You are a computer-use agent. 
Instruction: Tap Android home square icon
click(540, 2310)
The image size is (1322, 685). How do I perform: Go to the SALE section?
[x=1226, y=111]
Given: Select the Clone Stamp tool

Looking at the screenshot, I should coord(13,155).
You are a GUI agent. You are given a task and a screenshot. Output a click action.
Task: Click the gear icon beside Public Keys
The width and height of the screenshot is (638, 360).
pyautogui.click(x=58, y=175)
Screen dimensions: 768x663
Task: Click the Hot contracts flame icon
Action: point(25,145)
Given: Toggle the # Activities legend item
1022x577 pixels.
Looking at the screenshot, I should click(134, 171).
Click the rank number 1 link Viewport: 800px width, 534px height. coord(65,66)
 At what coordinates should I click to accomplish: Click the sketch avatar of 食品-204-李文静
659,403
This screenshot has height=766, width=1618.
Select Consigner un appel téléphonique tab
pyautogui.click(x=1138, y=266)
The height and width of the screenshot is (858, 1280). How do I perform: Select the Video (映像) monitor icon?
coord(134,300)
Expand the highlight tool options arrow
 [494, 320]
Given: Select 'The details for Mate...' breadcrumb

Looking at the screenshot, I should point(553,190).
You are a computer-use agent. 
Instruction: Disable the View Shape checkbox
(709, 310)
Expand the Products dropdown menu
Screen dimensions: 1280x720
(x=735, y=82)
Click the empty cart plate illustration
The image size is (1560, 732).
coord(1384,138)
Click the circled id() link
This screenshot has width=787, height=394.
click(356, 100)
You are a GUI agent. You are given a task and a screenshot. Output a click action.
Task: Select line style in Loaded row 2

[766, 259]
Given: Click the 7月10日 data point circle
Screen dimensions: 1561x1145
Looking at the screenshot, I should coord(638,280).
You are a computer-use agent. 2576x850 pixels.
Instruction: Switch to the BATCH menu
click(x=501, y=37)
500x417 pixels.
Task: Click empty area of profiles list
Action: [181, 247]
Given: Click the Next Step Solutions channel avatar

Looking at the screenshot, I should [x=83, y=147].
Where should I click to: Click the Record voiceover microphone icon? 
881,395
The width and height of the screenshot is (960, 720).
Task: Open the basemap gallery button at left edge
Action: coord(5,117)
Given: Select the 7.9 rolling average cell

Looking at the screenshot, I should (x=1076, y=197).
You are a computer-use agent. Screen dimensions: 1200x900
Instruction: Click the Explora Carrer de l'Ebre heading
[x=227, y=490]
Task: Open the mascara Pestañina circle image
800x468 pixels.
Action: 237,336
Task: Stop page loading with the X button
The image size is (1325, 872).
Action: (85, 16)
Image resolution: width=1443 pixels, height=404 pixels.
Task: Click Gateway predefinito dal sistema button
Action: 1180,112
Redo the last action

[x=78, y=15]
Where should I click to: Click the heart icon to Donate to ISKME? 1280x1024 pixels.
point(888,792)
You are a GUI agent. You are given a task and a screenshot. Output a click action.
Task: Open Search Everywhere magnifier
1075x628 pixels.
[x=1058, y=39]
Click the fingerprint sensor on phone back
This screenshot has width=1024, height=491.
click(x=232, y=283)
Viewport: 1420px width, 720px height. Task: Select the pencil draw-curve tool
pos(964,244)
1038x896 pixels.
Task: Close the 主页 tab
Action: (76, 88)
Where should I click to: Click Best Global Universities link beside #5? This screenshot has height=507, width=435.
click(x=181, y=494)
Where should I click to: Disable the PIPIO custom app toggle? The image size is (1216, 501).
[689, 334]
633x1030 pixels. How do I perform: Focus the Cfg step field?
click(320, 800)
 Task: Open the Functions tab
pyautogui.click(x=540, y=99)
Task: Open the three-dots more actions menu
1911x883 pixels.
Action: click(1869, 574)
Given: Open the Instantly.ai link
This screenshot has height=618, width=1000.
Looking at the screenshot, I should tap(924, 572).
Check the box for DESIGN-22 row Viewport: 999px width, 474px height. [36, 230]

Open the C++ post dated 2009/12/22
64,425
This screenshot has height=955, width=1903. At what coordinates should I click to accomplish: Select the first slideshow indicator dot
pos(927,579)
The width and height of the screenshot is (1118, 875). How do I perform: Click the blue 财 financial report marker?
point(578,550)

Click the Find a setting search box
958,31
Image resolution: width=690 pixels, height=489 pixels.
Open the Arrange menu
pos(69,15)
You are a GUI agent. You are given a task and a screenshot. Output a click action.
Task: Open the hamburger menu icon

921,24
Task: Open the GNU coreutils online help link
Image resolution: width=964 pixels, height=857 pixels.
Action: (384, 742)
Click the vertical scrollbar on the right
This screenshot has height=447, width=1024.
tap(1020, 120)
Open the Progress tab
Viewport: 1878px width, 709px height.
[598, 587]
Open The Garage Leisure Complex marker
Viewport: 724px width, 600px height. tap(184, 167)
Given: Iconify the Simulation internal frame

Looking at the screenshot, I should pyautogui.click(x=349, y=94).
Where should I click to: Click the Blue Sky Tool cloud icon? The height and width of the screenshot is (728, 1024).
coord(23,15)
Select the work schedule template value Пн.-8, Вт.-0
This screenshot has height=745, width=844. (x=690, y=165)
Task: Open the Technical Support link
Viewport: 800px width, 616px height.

What you need to do:
Nothing in the records may be left out; transcribe all of them exactly.

Exercise output:
You are a computer-use agent. 
Instruction: Tap Android home square icon
click(540, 2310)
The image size is (1322, 685). How do I perform: Go to the SALE section?
[x=1226, y=111]
Given: Select the Clone Stamp tool

Looking at the screenshot, I should coord(13,155).
You are a GUI agent. You are given a task and a screenshot. Output a click action.
Task: Click the gear icon beside Public Keys
The width and height of the screenshot is (638, 360).
pyautogui.click(x=58, y=175)
Screen dimensions: 768x663
Task: Click the Hot contracts flame icon
Action: point(25,145)
Given: Toggle the # Activities legend item
1022x577 pixels.
Looking at the screenshot, I should click(134, 171).
Click the rank number 1 link Viewport: 800px width, 534px height. coord(65,66)
 At what coordinates should I click to accomplish: Click the sketch avatar of 食品-204-李文静
659,403
This screenshot has height=766, width=1618.
Select Consigner un appel téléphonique tab
pyautogui.click(x=1138, y=266)
The height and width of the screenshot is (858, 1280). How do I perform: Select the Video (映像) monitor icon?
coord(134,300)
Expand the highlight tool options arrow
 [494, 320]
Given: Select 'The details for Mate...' breadcrumb

Looking at the screenshot, I should point(553,190).
You are a computer-use agent. 
Instruction: Disable the View Shape checkbox
(709, 310)
Expand the Products dropdown menu
Screen dimensions: 1280x720
(x=735, y=82)
Click the empty cart plate illustration
The image size is (1560, 732).
coord(1384,138)
Click the circled id() link
This screenshot has width=787, height=394.
click(356, 100)
You are a GUI agent. You are given a task and a screenshot. Output a click action.
Task: Select line style in Loaded row 2

[766, 259]
Given: Click the 7月10日 data point circle
Screen dimensions: 1561x1145
Looking at the screenshot, I should coord(638,280).
You are a computer-use agent. 2576x850 pixels.
Instruction: Switch to the BATCH menu
click(x=501, y=37)
500x417 pixels.
Task: Click empty area of profiles list
Action: [181, 247]
Given: Click the Next Step Solutions channel avatar

Looking at the screenshot, I should [x=83, y=147].
Where should I click to: Click the Record voiceover microphone icon? 
881,395
The width and height of the screenshot is (960, 720).
Task: Open the basemap gallery button at left edge
Action: coord(5,117)
Given: Select the 7.9 rolling average cell

Looking at the screenshot, I should (x=1076, y=197).
You are a computer-use agent. Screen dimensions: 1200x900
Instruction: Click the Explora Carrer de l'Ebre heading
[x=227, y=490]
Task: Open the mascara Pestañina circle image
800x468 pixels.
Action: 237,336
Task: Stop page loading with the X button
The image size is (1325, 872).
Action: (85, 16)
Image resolution: width=1443 pixels, height=404 pixels.
Task: Click Gateway predefinito dal sistema button
Action: 1180,112
Redo the last action

[x=78, y=15]
Where should I click to: Click the heart icon to Donate to ISKME? 1280x1024 pixels.
point(888,792)
You are a GUI agent. You are given a task and a screenshot. Output a click action.
Task: Open Search Everywhere magnifier
1075x628 pixels.
[x=1058, y=39]
Click the fingerprint sensor on phone back
This screenshot has width=1024, height=491.
click(x=232, y=283)
Viewport: 1420px width, 720px height. Task: Select the pencil draw-curve tool
pos(964,244)
1038x896 pixels.
Task: Close the 主页 tab
Action: (76, 88)
Where should I click to: Click Best Global Universities link beside #5? This screenshot has height=507, width=435.
click(x=181, y=494)
Where should I click to: Disable the PIPIO custom app toggle? The image size is (1216, 501).
[689, 334]
633x1030 pixels. How do I perform: Focus the Cfg step field?
click(320, 800)
 Task: Open the Functions tab
pyautogui.click(x=540, y=99)
Task: Open the three-dots more actions menu
1911x883 pixels.
Action: click(1869, 574)
Given: Open the Instantly.ai link
This screenshot has height=618, width=1000.
Looking at the screenshot, I should tap(924, 572).
Check the box for DESIGN-22 row Viewport: 999px width, 474px height. [36, 230]

Open the C++ post dated 2009/12/22
64,425
This screenshot has height=955, width=1903. At what coordinates should I click to accomplish: Select the first slideshow indicator dot
pos(927,579)
The width and height of the screenshot is (1118, 875). How do I perform: Click the blue 财 financial report marker?
point(578,550)

Click the Find a setting search box
958,31
Image resolution: width=690 pixels, height=489 pixels.
Open the Arrange menu
pos(69,15)
You are a GUI agent. You are given a task and a screenshot. Output a click action.
Task: Open the hamburger menu icon

921,24
Task: Open the GNU coreutils online help link
Image resolution: width=964 pixels, height=857 pixels.
Action: (384, 742)
Click the vertical scrollbar on the right
This screenshot has height=447, width=1024.
tap(1020, 120)
Open the Progress tab
Viewport: 1878px width, 709px height.
[598, 587]
Open The Garage Leisure Complex marker
Viewport: 724px width, 600px height. tap(184, 167)
Given: Iconify the Simulation internal frame

Looking at the screenshot, I should pyautogui.click(x=349, y=94).
Where should I click to: Click the Blue Sky Tool cloud icon? The height and width of the screenshot is (728, 1024).
coord(23,15)
Select the work schedule template value Пн.-8, Вт.-0
This screenshot has height=745, width=844. (x=690, y=165)
Task: Open the Technical Support link
Viewport: 800px width, 616px height.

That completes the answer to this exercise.